» **What is required**:
Starting from the line that holds "[GOTOP] (98, 2565)", print every line through the end of the records, first and last included.

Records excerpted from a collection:
'''
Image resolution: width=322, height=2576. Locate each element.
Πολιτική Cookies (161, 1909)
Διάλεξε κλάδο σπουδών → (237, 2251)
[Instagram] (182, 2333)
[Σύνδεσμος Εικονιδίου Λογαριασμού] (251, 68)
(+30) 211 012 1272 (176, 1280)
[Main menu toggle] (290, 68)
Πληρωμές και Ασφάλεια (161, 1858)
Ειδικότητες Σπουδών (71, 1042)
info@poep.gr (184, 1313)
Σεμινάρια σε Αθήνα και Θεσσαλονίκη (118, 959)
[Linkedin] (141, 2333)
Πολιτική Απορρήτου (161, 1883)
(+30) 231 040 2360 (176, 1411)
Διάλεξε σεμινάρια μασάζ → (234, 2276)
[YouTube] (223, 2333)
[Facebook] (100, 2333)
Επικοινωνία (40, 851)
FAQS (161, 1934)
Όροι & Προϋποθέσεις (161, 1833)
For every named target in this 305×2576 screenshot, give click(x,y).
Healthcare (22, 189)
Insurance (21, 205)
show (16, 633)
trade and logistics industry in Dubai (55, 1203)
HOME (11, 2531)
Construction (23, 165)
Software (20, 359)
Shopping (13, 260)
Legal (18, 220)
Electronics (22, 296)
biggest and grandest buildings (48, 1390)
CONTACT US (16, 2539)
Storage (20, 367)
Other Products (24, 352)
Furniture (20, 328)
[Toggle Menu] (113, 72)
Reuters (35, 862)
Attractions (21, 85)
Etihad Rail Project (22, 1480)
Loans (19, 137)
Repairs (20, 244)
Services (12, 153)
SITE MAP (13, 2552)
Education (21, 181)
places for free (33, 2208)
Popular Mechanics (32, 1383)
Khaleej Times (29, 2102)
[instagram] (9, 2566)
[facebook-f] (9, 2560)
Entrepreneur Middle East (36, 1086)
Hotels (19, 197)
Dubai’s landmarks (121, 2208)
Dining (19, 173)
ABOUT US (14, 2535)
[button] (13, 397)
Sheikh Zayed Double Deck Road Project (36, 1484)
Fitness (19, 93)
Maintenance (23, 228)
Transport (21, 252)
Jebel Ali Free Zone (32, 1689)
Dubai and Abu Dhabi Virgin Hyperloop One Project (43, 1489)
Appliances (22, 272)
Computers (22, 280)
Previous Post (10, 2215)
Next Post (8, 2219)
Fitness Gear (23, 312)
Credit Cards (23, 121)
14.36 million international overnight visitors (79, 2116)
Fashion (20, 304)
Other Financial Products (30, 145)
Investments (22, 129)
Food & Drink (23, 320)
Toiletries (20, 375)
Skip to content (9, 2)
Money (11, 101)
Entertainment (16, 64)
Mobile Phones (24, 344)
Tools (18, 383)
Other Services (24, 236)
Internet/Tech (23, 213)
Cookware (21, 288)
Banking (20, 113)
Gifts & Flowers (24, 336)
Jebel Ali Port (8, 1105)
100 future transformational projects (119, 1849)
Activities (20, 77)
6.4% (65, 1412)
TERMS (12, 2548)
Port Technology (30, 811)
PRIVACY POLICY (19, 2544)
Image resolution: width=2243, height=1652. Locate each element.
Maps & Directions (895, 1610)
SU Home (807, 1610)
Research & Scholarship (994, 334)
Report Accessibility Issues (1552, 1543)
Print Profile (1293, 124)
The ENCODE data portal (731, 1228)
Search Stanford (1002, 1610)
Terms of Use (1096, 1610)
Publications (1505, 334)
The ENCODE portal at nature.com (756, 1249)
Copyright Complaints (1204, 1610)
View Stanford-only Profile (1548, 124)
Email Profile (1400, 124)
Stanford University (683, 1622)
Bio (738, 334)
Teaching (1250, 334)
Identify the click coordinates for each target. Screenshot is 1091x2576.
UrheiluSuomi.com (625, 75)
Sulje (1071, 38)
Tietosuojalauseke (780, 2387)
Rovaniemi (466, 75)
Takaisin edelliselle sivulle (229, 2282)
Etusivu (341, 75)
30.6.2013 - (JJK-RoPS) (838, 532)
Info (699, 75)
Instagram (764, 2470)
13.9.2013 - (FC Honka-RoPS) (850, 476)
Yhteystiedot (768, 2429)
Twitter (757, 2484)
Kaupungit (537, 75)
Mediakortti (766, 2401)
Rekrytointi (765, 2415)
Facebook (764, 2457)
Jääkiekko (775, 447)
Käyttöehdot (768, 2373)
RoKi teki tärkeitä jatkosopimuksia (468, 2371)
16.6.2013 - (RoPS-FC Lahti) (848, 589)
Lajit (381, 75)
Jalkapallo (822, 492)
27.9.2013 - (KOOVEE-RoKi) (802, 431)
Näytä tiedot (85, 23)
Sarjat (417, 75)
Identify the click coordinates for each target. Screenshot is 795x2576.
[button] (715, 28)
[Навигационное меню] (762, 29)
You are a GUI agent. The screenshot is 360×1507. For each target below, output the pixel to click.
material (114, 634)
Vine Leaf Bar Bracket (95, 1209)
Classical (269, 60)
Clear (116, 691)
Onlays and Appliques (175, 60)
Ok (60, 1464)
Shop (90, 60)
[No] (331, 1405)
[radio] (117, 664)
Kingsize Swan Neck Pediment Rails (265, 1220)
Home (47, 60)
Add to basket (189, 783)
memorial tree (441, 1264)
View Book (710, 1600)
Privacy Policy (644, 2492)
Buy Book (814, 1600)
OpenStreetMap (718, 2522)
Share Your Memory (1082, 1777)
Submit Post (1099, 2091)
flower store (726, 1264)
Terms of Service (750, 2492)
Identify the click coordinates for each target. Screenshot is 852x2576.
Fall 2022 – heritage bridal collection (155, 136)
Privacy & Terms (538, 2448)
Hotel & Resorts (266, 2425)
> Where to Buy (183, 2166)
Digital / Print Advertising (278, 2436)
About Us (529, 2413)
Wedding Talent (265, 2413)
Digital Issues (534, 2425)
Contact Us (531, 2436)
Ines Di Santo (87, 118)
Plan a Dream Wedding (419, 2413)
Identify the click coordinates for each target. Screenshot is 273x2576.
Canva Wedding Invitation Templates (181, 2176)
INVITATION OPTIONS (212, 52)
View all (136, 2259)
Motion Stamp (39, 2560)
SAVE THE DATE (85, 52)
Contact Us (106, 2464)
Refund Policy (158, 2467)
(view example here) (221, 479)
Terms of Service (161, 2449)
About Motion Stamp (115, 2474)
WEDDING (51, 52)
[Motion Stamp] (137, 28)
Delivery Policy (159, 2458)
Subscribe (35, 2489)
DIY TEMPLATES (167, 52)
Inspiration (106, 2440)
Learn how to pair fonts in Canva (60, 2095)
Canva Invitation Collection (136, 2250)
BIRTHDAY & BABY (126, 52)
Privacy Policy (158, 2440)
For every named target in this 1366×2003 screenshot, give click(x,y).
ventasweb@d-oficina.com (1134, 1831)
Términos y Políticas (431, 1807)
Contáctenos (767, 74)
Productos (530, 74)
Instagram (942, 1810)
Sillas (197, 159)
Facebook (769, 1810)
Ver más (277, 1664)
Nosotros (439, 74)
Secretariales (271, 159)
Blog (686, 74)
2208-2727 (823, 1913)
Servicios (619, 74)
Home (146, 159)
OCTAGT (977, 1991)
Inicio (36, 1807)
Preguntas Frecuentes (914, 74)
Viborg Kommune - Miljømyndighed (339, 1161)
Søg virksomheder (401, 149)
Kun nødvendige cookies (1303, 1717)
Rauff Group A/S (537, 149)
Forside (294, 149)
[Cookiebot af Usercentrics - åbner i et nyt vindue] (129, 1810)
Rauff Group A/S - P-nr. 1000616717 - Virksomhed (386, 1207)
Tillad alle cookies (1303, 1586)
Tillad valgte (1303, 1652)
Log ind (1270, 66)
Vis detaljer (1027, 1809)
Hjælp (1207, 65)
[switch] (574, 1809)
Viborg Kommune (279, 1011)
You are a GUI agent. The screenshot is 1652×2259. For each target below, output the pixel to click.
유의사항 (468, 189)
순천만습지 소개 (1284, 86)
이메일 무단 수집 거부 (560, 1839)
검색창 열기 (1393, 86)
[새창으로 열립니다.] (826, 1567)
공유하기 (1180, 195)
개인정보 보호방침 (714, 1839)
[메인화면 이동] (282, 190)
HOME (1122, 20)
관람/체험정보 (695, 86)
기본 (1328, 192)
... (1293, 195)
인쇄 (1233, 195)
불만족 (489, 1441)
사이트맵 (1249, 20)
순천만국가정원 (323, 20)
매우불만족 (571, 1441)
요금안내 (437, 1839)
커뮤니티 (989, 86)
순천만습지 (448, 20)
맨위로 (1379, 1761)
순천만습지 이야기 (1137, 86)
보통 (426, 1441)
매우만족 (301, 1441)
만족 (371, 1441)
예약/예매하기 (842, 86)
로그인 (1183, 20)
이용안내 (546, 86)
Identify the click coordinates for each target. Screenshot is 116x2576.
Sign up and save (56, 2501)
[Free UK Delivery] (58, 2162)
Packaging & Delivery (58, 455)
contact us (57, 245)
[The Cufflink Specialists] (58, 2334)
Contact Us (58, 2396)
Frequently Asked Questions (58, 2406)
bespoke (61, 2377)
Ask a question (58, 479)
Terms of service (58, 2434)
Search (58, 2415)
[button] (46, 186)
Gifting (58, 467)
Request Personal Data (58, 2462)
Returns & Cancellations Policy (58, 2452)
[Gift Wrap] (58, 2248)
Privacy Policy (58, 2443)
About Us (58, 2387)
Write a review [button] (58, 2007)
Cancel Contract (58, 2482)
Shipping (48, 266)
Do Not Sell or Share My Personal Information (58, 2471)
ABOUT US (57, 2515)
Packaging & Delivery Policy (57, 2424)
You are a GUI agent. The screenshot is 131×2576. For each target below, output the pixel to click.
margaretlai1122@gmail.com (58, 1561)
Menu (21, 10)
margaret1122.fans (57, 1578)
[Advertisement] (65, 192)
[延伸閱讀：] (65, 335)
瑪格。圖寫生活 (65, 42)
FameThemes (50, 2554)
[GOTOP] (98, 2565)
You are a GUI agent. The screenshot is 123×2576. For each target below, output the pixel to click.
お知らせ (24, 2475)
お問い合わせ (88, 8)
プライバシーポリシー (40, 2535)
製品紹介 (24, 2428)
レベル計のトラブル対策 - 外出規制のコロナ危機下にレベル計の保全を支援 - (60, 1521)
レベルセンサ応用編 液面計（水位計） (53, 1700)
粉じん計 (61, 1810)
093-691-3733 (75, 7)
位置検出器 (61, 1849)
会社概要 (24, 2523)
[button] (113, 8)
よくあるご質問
'''
» **Solution to the exercise**:
[GOTOP] (98, 2565)
You are a GUI agent. The screenshot is 123×2576. For each target below, output the pixel to click.
お知らせ (24, 2475)
お問い合わせ (88, 8)
プライバシーポリシー (40, 2535)
製品紹介 (24, 2428)
レベル計のトラブル対策 - 外出規制のコロナ危機下にレベル計の保全を支援 - (60, 1521)
レベルセンサ応用編 液面計（水位計） (53, 1700)
粉じん計 (61, 1810)
093-691-3733 (75, 7)
位置検出器 (61, 1849)
会社概要 (24, 2523)
[button] (113, 8)
よくあるご質問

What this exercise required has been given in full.